##### SUPPLIED DATA

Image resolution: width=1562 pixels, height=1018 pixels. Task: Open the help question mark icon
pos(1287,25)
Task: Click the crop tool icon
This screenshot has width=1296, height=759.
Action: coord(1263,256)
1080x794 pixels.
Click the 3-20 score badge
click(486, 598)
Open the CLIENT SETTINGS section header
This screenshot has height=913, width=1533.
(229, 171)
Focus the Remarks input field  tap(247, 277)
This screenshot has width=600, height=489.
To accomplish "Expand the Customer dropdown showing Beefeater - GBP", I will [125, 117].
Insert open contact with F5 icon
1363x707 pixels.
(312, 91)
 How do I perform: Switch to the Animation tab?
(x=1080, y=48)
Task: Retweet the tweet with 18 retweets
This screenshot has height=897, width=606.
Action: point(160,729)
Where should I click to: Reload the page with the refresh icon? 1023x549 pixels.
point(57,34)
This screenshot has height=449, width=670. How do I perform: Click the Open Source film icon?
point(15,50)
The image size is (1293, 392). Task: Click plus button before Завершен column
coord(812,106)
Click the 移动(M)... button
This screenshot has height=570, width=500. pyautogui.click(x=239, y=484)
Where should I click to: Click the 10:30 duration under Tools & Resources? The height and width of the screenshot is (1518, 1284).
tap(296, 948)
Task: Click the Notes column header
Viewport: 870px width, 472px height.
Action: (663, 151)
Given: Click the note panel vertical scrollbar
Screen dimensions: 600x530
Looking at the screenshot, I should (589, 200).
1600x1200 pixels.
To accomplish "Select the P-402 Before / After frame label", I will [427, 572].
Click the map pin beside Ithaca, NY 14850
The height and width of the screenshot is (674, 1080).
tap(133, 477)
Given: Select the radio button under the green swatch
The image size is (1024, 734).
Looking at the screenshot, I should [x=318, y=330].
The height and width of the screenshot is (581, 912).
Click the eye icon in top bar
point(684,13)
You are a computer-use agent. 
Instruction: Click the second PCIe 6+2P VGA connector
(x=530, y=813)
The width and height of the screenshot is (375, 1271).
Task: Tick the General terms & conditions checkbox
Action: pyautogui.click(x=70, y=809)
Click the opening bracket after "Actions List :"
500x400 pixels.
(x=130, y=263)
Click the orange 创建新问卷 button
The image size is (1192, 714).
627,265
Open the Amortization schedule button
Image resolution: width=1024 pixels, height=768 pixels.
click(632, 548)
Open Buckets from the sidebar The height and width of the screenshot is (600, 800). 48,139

##########

TASK PROMPT
Every line of the data above should be retyped precisely.

SOLUTION TO THIS PROBLEM
Image resolution: width=1562 pixels, height=1018 pixels. Task: Open the help question mark icon
pos(1287,25)
Task: Click the crop tool icon
This screenshot has width=1296, height=759.
Action: coord(1263,256)
1080x794 pixels.
Click the 3-20 score badge
click(486, 598)
Open the CLIENT SETTINGS section header
This screenshot has height=913, width=1533.
(229, 171)
Focus the Remarks input field  tap(247, 277)
This screenshot has width=600, height=489.
To accomplish "Expand the Customer dropdown showing Beefeater - GBP", I will [125, 117].
Insert open contact with F5 icon
1363x707 pixels.
(312, 91)
 How do I perform: Switch to the Animation tab?
(x=1080, y=48)
Task: Retweet the tweet with 18 retweets
This screenshot has height=897, width=606.
Action: point(160,729)
Where should I click to: Reload the page with the refresh icon? 1023x549 pixels.
point(57,34)
This screenshot has height=449, width=670. How do I perform: Click the Open Source film icon?
point(15,50)
The image size is (1293, 392). Task: Click plus button before Завершен column
coord(812,106)
Click the 移动(M)... button
This screenshot has height=570, width=500. pyautogui.click(x=239, y=484)
Where should I click to: Click the 10:30 duration under Tools & Resources? The height and width of the screenshot is (1518, 1284).
tap(296, 948)
Task: Click the Notes column header
Viewport: 870px width, 472px height.
Action: (663, 151)
Given: Click the note panel vertical scrollbar
Screen dimensions: 600x530
Looking at the screenshot, I should (589, 200).
1600x1200 pixels.
To accomplish "Select the P-402 Before / After frame label", I will [427, 572].
Click the map pin beside Ithaca, NY 14850
The height and width of the screenshot is (674, 1080).
tap(133, 477)
Given: Select the radio button under the green swatch
The image size is (1024, 734).
Looking at the screenshot, I should [x=318, y=330].
The height and width of the screenshot is (581, 912).
Click the eye icon in top bar
point(684,13)
You are a computer-use agent. 
Instruction: Click the second PCIe 6+2P VGA connector
(x=530, y=813)
The width and height of the screenshot is (375, 1271).
Task: Tick the General terms & conditions checkbox
Action: pyautogui.click(x=70, y=809)
Click the opening bracket after "Actions List :"
500x400 pixels.
(x=130, y=263)
Click the orange 创建新问卷 button
The image size is (1192, 714).
627,265
Open the Amortization schedule button
Image resolution: width=1024 pixels, height=768 pixels.
click(632, 548)
Open Buckets from the sidebar The height and width of the screenshot is (600, 800). 48,139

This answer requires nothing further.